◆ Brief: Word for word, and without a single picture, repeat the entries.

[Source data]
Start of Block

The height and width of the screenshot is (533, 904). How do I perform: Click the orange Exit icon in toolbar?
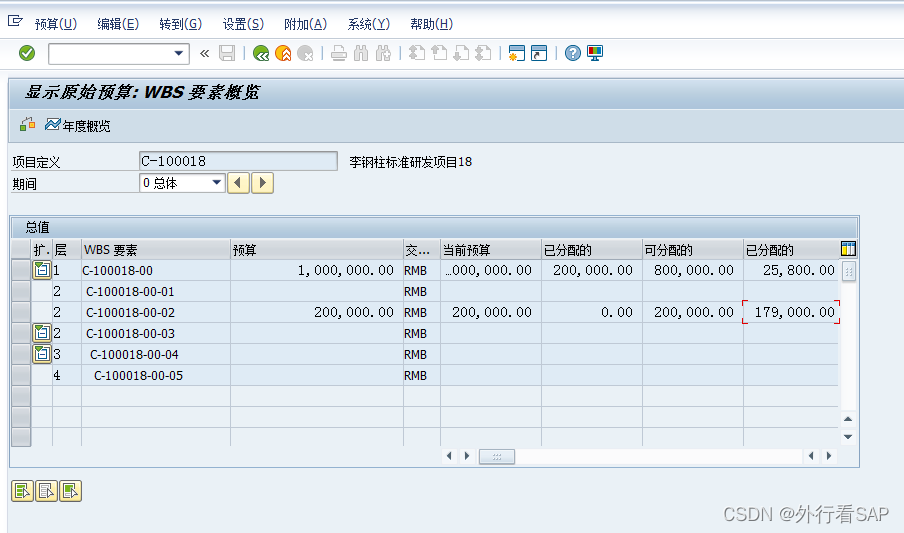(x=283, y=53)
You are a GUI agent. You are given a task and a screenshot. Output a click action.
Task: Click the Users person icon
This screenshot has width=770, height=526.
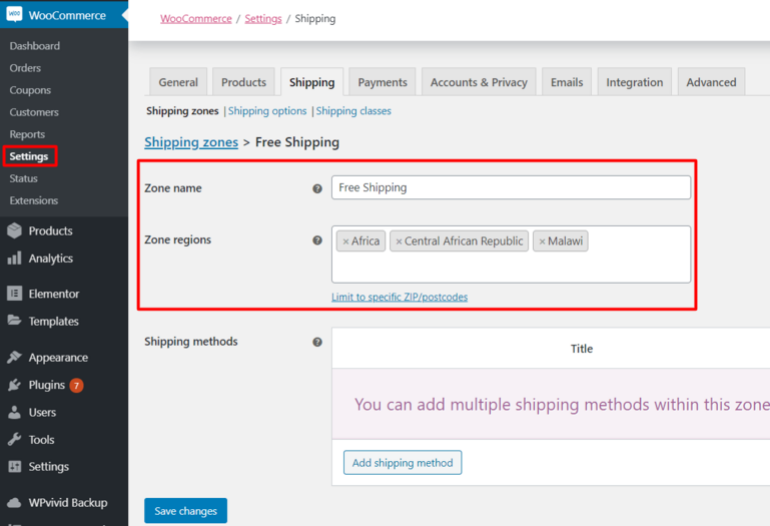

End of Block

◆ Written answer:
The height and width of the screenshot is (533, 904). How do I perform: Click the orange Exit icon in toolbar?
(x=283, y=53)
You are a GUI agent. You are given a task and a screenshot. Output a click action.
Task: Click the Users person icon
This screenshot has width=770, height=526.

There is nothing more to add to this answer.